[Start of section]

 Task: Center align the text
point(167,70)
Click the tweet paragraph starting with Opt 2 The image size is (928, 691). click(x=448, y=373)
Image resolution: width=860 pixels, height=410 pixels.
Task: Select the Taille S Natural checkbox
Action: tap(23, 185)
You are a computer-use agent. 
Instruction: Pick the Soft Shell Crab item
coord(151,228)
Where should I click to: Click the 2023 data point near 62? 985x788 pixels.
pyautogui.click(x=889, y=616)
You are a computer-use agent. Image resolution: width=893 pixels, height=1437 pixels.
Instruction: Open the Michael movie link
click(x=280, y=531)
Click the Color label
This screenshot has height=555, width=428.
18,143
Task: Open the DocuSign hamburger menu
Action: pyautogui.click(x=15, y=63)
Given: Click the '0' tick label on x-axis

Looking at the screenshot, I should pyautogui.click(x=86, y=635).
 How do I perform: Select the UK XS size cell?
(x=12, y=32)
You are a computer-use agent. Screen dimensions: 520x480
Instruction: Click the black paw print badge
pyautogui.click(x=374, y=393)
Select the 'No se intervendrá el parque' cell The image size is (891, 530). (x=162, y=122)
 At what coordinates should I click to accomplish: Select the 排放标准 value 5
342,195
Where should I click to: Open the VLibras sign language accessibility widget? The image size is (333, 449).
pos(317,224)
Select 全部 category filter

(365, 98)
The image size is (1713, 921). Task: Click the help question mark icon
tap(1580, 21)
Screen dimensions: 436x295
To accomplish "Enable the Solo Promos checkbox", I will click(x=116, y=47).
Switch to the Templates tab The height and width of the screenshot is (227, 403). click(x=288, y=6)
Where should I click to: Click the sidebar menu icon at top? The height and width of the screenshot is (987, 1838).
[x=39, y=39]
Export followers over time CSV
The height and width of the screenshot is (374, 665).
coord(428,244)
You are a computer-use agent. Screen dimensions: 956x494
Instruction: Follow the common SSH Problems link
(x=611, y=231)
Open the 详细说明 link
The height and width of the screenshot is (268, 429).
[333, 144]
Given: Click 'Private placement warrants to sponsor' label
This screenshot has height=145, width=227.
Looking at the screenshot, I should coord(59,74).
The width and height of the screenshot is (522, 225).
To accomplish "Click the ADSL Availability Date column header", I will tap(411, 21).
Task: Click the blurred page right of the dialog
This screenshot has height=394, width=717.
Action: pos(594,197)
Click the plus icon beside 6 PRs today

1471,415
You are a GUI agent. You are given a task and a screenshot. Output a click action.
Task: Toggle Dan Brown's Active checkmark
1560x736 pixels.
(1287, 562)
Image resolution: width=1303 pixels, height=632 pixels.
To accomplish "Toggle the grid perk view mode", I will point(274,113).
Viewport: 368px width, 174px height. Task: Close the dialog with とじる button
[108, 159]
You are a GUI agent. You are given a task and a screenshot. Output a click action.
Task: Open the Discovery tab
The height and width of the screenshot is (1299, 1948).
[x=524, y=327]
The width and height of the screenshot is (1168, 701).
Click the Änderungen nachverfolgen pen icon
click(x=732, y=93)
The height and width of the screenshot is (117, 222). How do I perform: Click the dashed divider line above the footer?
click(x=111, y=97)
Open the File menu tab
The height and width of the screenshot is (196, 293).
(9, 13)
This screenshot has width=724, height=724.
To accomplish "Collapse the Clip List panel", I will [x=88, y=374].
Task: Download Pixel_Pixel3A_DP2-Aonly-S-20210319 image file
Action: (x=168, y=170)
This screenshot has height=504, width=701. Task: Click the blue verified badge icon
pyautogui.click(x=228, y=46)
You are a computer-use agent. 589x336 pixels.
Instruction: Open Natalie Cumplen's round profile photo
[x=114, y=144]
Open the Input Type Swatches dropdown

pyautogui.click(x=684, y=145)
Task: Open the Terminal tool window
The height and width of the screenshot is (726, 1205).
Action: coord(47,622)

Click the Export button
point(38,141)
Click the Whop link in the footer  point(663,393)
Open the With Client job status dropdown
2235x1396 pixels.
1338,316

[End of section]

▶ **Description of the task**: The line with "The height and width of the screenshot is (726, 1205).", plus every line after it through the end of the listing, needs to be repeated exactly; nothing else belongs in the reply.

▶ **Exercise response**:
The height and width of the screenshot is (726, 1205).
Action: coord(47,622)

Click the Export button
point(38,141)
Click the Whop link in the footer  point(663,393)
Open the With Client job status dropdown
2235x1396 pixels.
1338,316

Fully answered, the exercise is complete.